Elevated systemic concentrations of interleukin (IL)-18, a potent proinflammatory cytokine, have recently been reported to increase the risk of developing type 2 diabetes in a prospective case-cohort study with a mean follow up of 10.8 years (1). IL-18 is secreted from adipocytes (2), and IL-18 levels were found to be increased in obesity and decreased after weight loss in obese women (3). However, we did not observe a direct relationship between BMI and IL-18 levels in a large population-based sample (1). Another recent study in 144 men surprisingly reported a significant association of IL-18 with fat-free mass (4). We now present a detailed analysis of the relationship of IL-18 serum concentrations with body composition and potential confounding effects by sex in 225 men and 230 women from the MONICA (Monitoring of Trends and Determinants in Cardiovascular Disease)/KORA (Cooperative Health Research in the Region of Augsburg) Survey 1994/1995 (1), for whom bioelectric impedance data were available.

Serum IL-18 concentrations did not differ between men and women (geometric means 154.4 and 163.9 pg/ml, respectively; P = 0.38). For men and women combined, log IL-18 was not significantly correlated (Pearson) with absolute fat mass (r = −0.02; P = 0.58), percent fat mass (r = 0.01; P = 0.82), and fat-free mass (r = −0.04; P = 0.38). Separate analyses for men and women yielded similar results. The strongest correlations were seen between log IL-18 and systolic blood pressure (r = 0.11; P = 0.01), diastolic blood pressure (r = 0.11; P = 0.01), log C-reactive protein (r = 0.09; P = 0.054), and log IL-6 (r = 0.10; P = 0.02), whereas correlations with BMI, waist circumference, cholesterol levels, and uric acid did not reach statistical significance.

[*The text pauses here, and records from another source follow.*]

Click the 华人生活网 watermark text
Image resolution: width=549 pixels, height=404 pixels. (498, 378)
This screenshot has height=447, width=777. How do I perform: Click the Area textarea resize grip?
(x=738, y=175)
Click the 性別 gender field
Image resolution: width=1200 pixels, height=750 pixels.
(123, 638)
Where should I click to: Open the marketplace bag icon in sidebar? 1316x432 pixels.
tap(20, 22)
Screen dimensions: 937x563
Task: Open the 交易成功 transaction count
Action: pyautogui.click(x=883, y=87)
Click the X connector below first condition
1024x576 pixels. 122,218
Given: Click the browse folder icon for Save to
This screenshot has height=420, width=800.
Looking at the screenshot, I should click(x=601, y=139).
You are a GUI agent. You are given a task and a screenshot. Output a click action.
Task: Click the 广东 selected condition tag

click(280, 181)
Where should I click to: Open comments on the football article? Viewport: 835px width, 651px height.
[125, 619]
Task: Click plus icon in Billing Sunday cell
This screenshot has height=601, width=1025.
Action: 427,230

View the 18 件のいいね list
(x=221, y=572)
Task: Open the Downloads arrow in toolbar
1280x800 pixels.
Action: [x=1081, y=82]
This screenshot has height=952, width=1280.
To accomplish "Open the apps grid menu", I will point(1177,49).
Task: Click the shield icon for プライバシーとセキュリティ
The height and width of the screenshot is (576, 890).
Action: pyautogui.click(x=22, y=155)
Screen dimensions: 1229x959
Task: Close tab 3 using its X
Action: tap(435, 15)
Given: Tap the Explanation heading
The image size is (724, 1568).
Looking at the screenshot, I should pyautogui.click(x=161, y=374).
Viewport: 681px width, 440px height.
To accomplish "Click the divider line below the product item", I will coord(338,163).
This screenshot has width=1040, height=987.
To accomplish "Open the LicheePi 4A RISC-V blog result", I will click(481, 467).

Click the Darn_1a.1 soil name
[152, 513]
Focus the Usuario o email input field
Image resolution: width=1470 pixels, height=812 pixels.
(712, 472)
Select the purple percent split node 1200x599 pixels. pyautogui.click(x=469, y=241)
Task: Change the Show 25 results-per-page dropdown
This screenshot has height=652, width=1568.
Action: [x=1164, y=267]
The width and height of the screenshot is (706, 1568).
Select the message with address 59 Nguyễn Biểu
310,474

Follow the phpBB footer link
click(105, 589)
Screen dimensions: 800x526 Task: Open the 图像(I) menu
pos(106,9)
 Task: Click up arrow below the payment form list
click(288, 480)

Taken together, these data show that systemic IL-18 concentrations are independent from body fat composition including fat-free mass and support the hypothesis that adipose tissue is not a major contributor to circulating IL-18. This is not in contrast with data on IL-18 expression in adipocytes, since the reported amount of in vitro secreted IL-18 was rather low (2). This finding does not preclude a role for adipocyte-expressed IL-18 in adipose tissue since higher concentrations, which are relevant for the cross-talk between adipocytes and infiltrating immune cells, might be reached locally. Furthermore, we did not find a sex difference in the relation between IL-18 and markers of body fat composition, whereas this has been demonstrated for C-reactive protein and other inflammatory mediators (5). We conclude that the reported impact of weight loss on IL-18 levels (3) is indirect, as long-term caloric restriction (3) can be assumed to attenuate systemic immune activation and therefore also reduce IL-18 in the circulation. On the other hand, extensive weight loss is associated with a substantial increase in insulin sensitivity. The data linking increased IL-18 with reduced insulin sensitivity (4) and elevated type 2 diabetes risk (1) indicate that insulin resistance and not obesity per se may be the major determinant of circulating IL-18 concentrations.